_Goal of the exercise_
From the first line down to the one containing "Task: Open the Refresh", reproduce the entries below exactly and leave out the pictures.

Records from a dataset
------------------------------------------------------------------------
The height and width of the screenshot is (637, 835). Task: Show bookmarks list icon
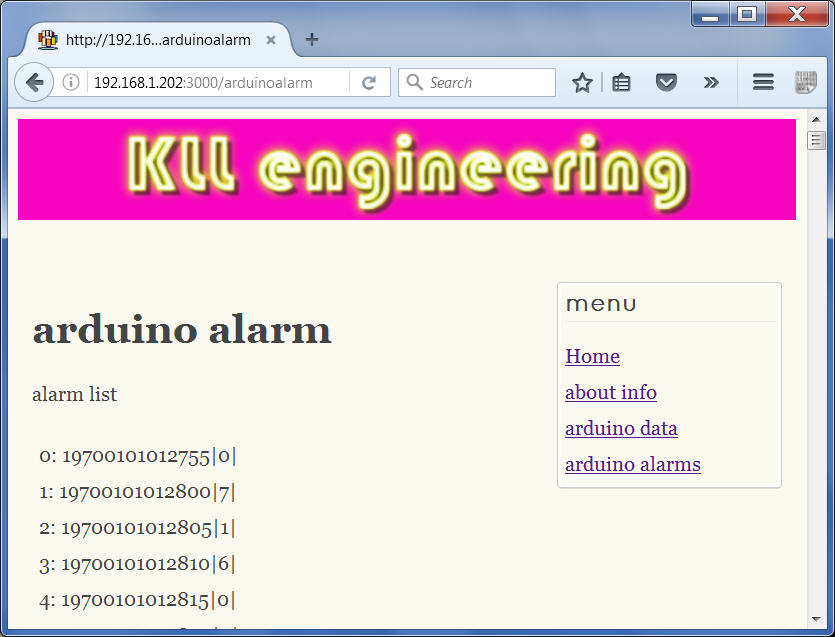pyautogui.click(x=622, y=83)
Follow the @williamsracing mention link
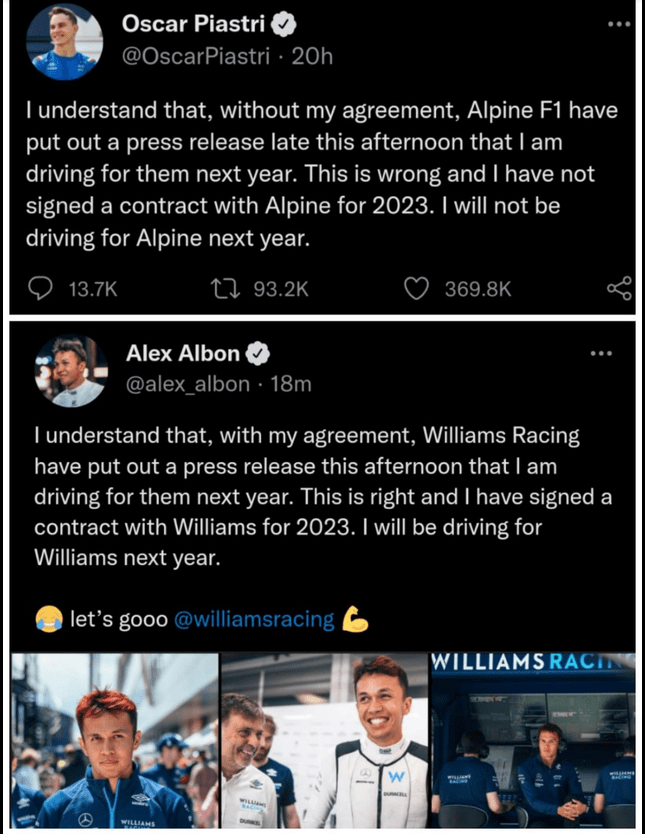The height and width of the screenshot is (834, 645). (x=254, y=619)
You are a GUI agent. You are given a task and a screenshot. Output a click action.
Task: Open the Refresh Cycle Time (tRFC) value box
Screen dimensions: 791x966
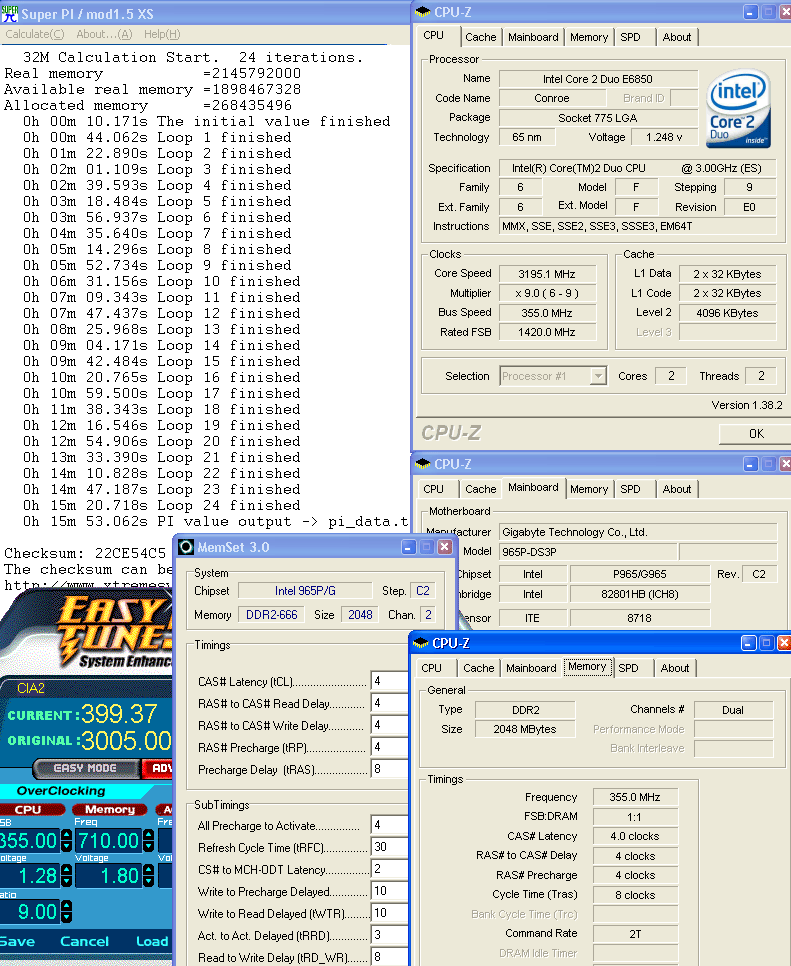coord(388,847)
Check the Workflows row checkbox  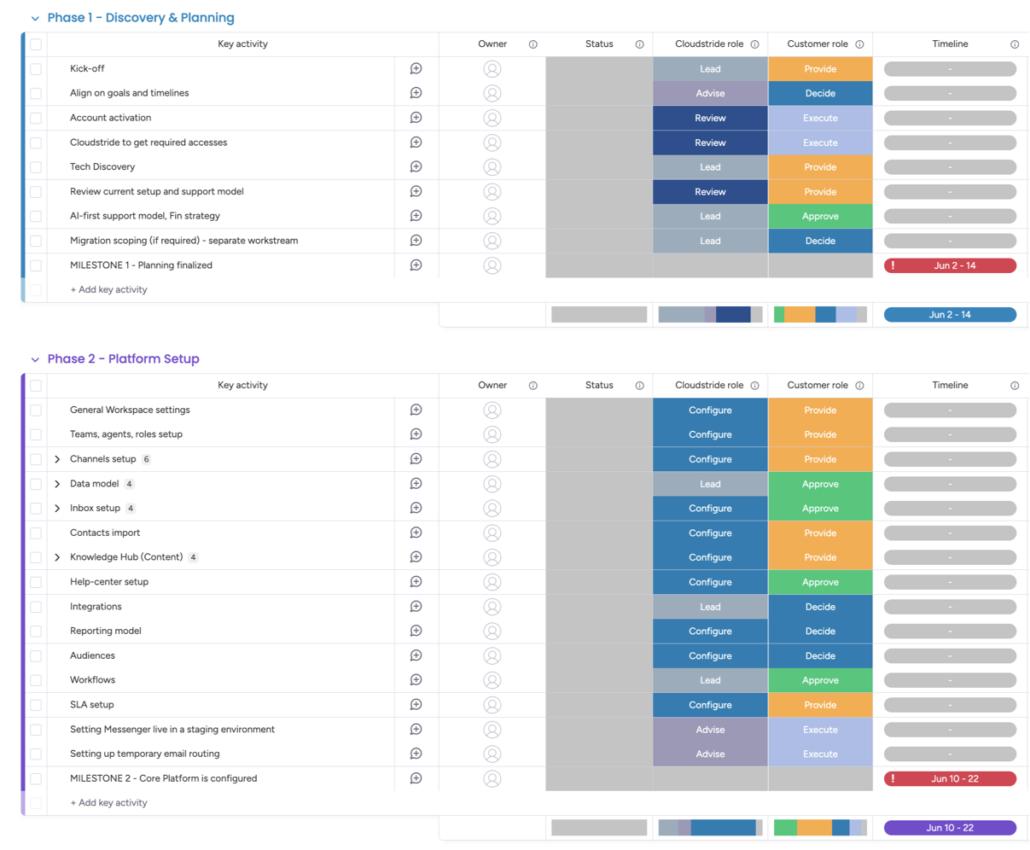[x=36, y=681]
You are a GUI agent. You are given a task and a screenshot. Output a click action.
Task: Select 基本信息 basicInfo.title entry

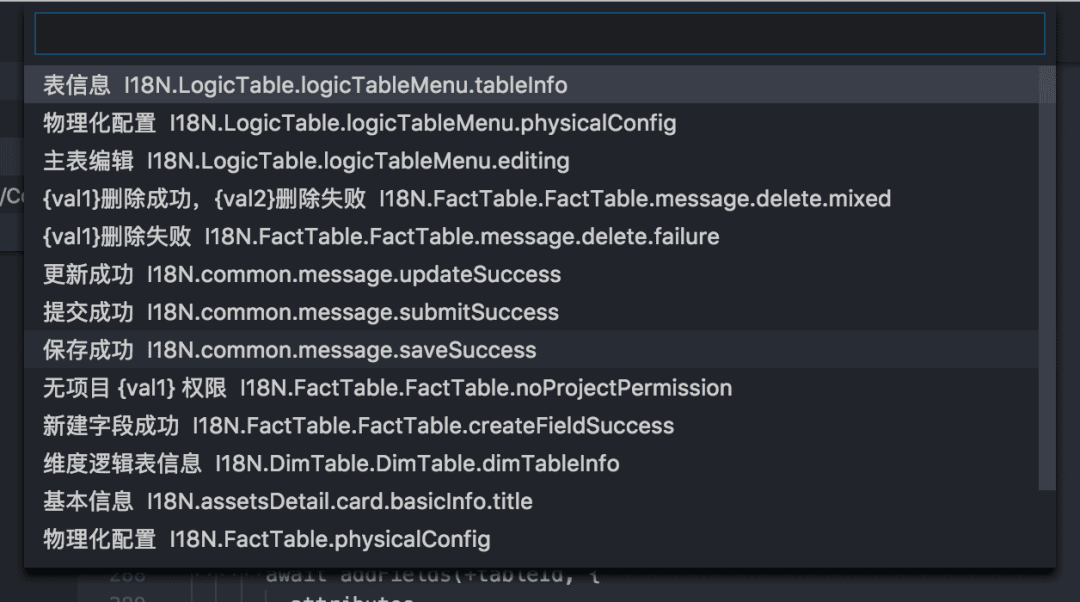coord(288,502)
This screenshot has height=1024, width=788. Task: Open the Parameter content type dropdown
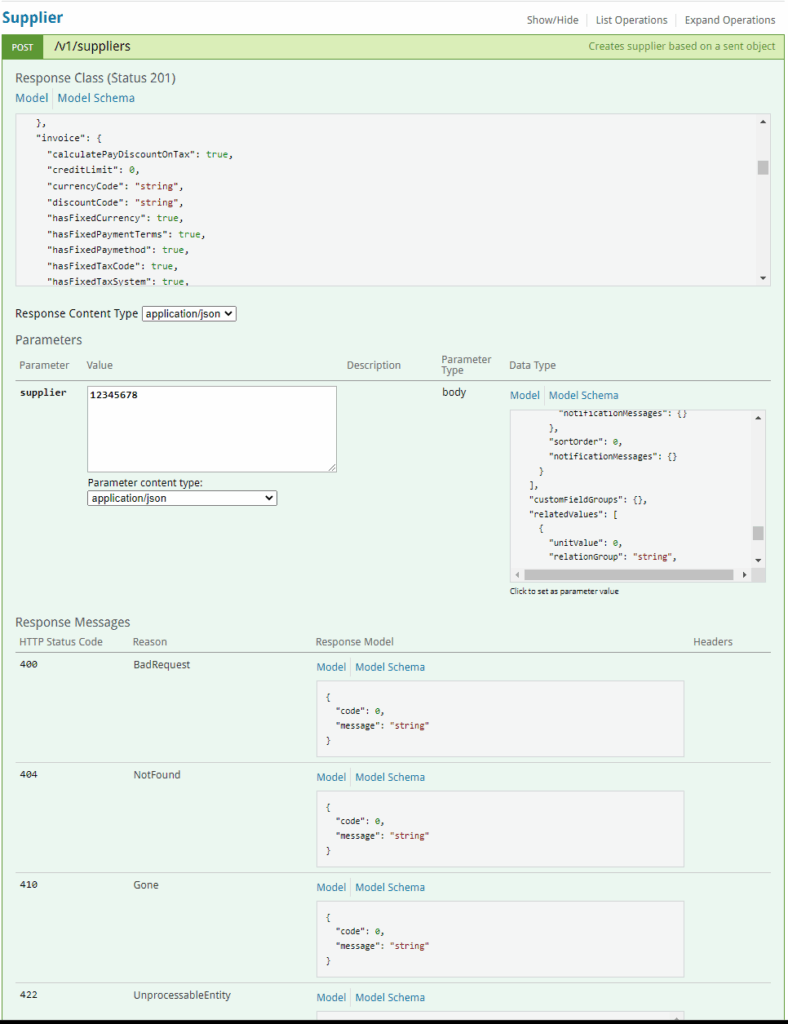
------------------------------------------------------------------------
_Solution for this task_
The height and width of the screenshot is (637, 835). Task: Show bookmarks list icon
pyautogui.click(x=622, y=83)
Follow the @williamsracing mention link
The height and width of the screenshot is (834, 645). (x=254, y=619)
You are a GUI agent. You are given a task and a screenshot. Output a click action.
Task: Open the Refresh Cycle Time (tRFC) value box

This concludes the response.